§ Requirements:
Show each line of the data below that includes the string "value".

Items stored from a collection:

────────────────────────────────────────

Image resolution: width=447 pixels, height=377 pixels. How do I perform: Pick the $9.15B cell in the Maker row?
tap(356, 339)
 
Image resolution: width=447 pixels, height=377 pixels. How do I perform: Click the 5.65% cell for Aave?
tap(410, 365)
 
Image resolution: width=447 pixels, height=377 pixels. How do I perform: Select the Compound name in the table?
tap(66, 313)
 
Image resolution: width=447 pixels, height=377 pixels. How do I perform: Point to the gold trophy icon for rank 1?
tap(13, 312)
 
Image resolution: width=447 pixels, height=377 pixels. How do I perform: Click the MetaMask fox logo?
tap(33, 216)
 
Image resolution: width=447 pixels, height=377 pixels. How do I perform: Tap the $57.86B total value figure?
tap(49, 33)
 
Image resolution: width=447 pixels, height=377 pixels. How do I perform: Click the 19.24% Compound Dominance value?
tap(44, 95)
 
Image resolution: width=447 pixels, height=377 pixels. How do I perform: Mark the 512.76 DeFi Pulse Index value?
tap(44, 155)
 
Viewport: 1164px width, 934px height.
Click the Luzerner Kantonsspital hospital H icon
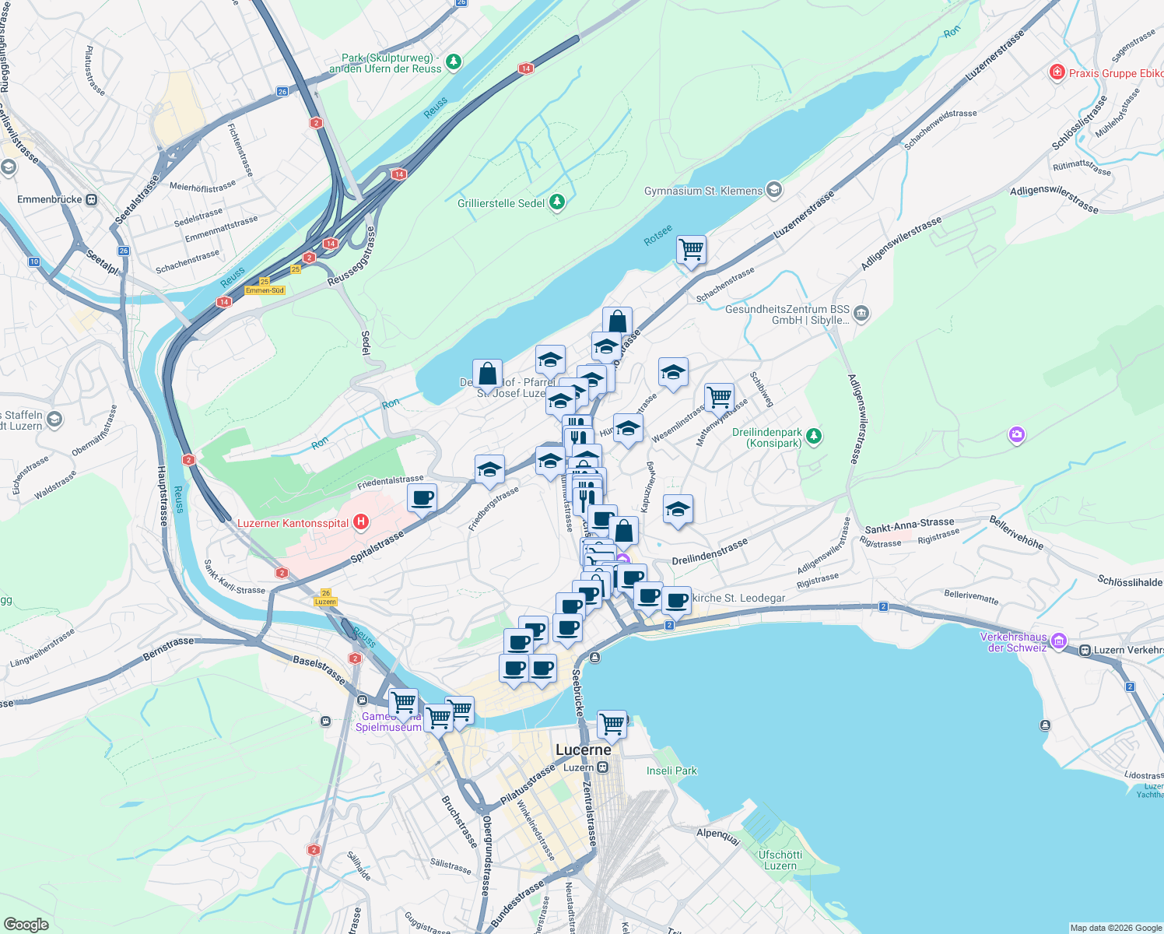pyautogui.click(x=361, y=522)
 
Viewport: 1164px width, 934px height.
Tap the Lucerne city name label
pyautogui.click(x=584, y=750)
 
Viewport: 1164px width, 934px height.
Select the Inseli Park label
pyautogui.click(x=671, y=771)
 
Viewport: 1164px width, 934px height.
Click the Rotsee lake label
pyautogui.click(x=658, y=235)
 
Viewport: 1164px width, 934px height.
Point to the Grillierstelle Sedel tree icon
pyautogui.click(x=556, y=203)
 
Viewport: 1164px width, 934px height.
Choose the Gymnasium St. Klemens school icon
pyautogui.click(x=773, y=190)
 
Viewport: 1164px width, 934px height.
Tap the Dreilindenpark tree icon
pyautogui.click(x=813, y=436)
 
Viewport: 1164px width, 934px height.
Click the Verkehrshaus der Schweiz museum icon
pyautogui.click(x=1058, y=641)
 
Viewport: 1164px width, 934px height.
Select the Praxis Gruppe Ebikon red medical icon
pyautogui.click(x=1057, y=73)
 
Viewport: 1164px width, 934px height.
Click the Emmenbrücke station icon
pyautogui.click(x=92, y=199)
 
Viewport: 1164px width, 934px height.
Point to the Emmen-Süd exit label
pyautogui.click(x=265, y=290)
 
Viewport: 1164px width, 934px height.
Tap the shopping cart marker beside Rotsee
pyautogui.click(x=691, y=251)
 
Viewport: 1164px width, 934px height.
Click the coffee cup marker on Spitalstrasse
pyautogui.click(x=422, y=498)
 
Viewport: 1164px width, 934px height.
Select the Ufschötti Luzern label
pyautogui.click(x=780, y=860)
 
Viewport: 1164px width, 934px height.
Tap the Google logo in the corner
pyautogui.click(x=26, y=924)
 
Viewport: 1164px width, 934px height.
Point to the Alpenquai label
pyautogui.click(x=718, y=834)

────────────────────────────────────────

§ Problem solution:
Image resolution: width=447 pixels, height=377 pixels. How do I perform: Tap the $57.86B total value figure?
Image resolution: width=447 pixels, height=377 pixels. How do I perform: Click the 19.24% Compound Dominance value?
Image resolution: width=447 pixels, height=377 pixels. How do I perform: Mark the 512.76 DeFi Pulse Index value?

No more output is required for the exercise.